Our first tour destination was Tiananmen Square and the Forbidden City. I always like the first venture out in a country, when everything looks strange and new. Here we notice the large number of bikes on the road as well as the great variety in their shapes and sizes. Bikes towing carts, bikes with second seats, bikes completely enclosed in glass and metal, like mini cars to keep out the rain. China's one-child policy is also evident, first from the scarcity of small children and also from the fact that when you see one, it is always an "only." Awfully cute and well-dressed, too!
Tiananmen Sq. is dominated by the portrait of Chairman Mao, who looks out over this vast open space. Since the 2008
Olympics, two large video screens, or walls, rather, have been erected in the square, and beautiful scenes from around China are continually projected there. We took the obligatory tourist photos in the square and then entered through the first gate into the Forbidden City, so named for being closed to the public until the 20th century. This, too, was vast, with courtyard after courtyard, all surrounded by Ming dynasty palaces and government buildings used by the emperors from 1420 on. The movie, The Last Emperor, was filmed here, and showed the elaborate lifestyle of the emperor, the empress, and hundreds of concubines and eunuchs who served them, the only other people allowed inside.

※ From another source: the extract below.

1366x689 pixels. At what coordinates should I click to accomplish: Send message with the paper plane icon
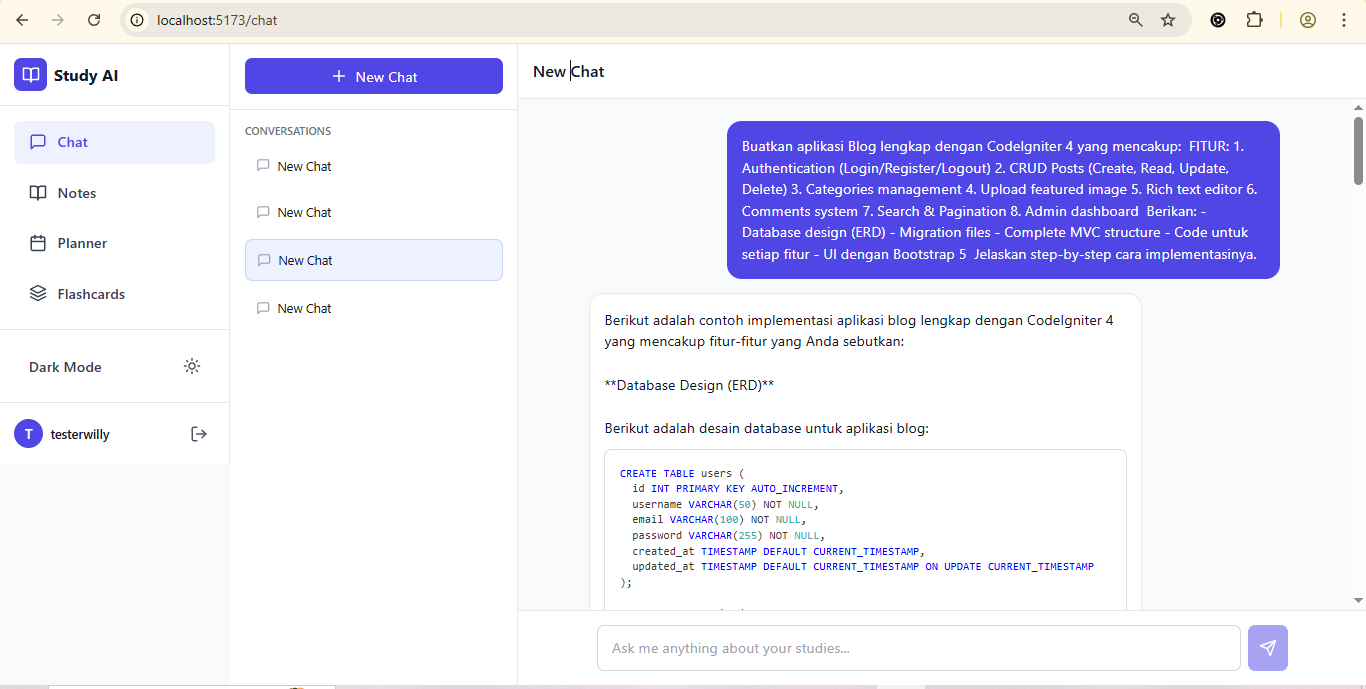click(1267, 647)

We had been warned about huge crowds, but this did not seem to be a major problem. Certainly a day at Disneyland is much worse!

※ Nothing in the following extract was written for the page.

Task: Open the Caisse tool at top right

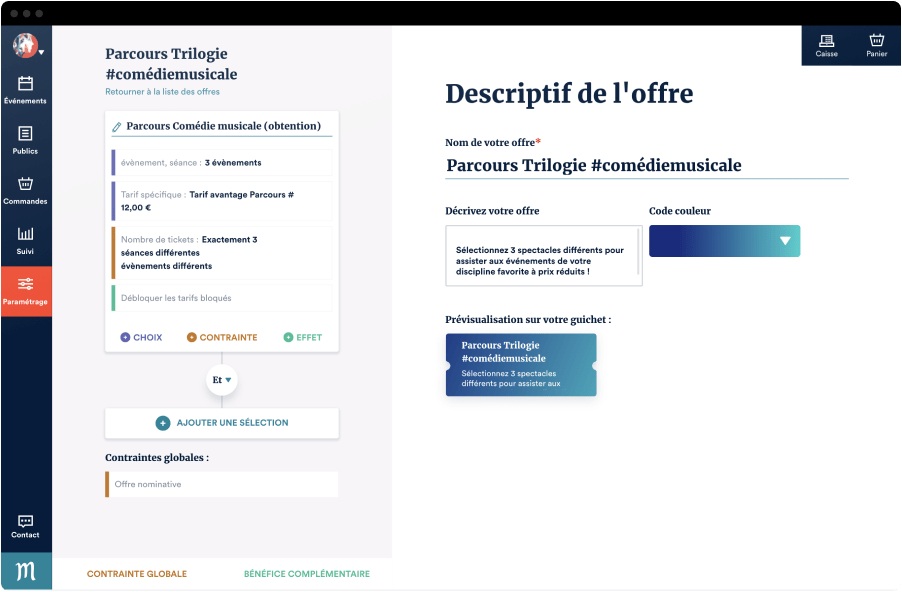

After this three-hour tour, we were bussed over to Wang Fu Ying shopping area, a pedestrian street with an interesting mix of modern dept. stores (Forever 21, Gap, etc.) and food stalls selling squid, crabs, little squabs, ducks, and many things we couldn't name. Not having had the chance to change money yet, we didn't indulge, but some sesame buns
looked very tempting.
As I write, we are stuck in Beijing traffic, which is worse than anything we encountered in LA. We are heading to a restaurant for Peking Duck. Sadly, it has started to rain pretty seriously.
Our trip guide, Michael, and local guide, Mick, have been excellent, and our 14 co-travelers pleasant. I think we are the youngest but not by much. We seem to have a predominance of (retired) professors and teachers from all over the U.S.